Os projetos do PS, que deverão ser detalhados no grupo de trabalho para avaliação de alterações à legislação sobre abusos sexuais praticados contra menores, subscrito por todos os partidos à exceção do Chega, passam pela “obrigatoriedade de programas de compliance das organizações que acolhem crianças”, explicou a socialista Cláudia Santos, que deverá incluir a “fiscalização” através de “pessoas externas” e a aplicação de “códigos deontológicos e guias de boas práticas”, bem como a alteração do regime de denúncia de abusos, para que “qualquer pessoa com contacto com crianças passe a ter o dever de denúncia de vítimas, sejam elas crianças ou adultos, especialmente em situações de vulnerabilidade”.

Além da proposta que seguia a recomendação da CI, o Chega apresentou quatro projetos de lei, todos rejeitados na AR. Entre as propostas estava o agravamento das penas por crimes de abuso sexual ou um Plano Nacional de Combate à Pedofilia.

“Este tema não se resolve com lei penal, mas com canais de denúncia adequados e intervenção junto de grupos vulneráveis. Não é com um rolo compressor de direitos, liberdades e garantias”, disse Eurico Brilhante Dias, líder parlamentar do PS. Sobre o agravamento de penas, a socialista Cláudia Santos acrescentou: “O Conselho Superior da Magistratura e do Ministério Público já se pronunciaram e não podiam ser mais arrasadores. Há problemas de inconstitucionalidade.”
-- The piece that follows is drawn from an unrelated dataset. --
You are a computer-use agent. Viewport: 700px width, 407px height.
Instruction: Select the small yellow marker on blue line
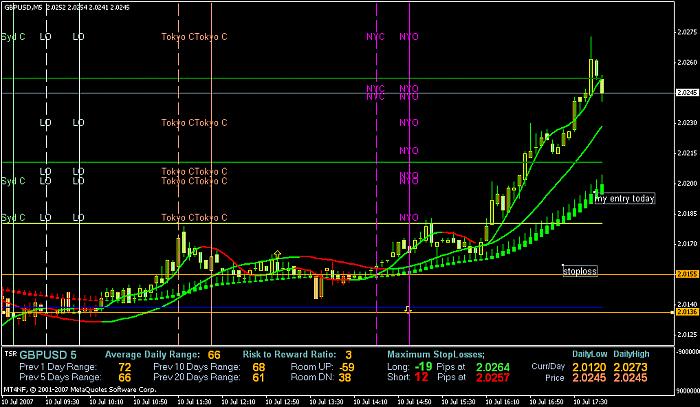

Também a bancada da IL acusou o Chega de hipocrisia e de aproveitamento político das vítimas. A este respeito, João Cotrim de Figueiredo vincou: “O exemplo de hipocrisia está nestes diplomas de inspiração securitária, como também na proposta de castração química que voltaram a mencionar. Não resolve nada, não impede reincidências. Mesmo assim, insistem. Não, porque estão preocupados com as vítimas, mas porque querem ser vistos a apoiar qualquer coisa com a palavra castração. Eis a essência de populismo.”

André Ventura classificou como “vergonhosa” a ausência do governo no debate e garantiu que a sua posição, quanto à castração química, não fere a dignidade humana. “Acreditamos na dignidade da pessoa humana, mas queremos a proteção das pessoas de bem”. E assegurou que o seu partido está “orgulhosamente só” na “luta contra pedófilos em Portugal”. A isto Eurico Brilhante Dias retorquiu. “Para nós, o ‘orgulhosamente sós’, nunca mais. 25 de abril sempre.”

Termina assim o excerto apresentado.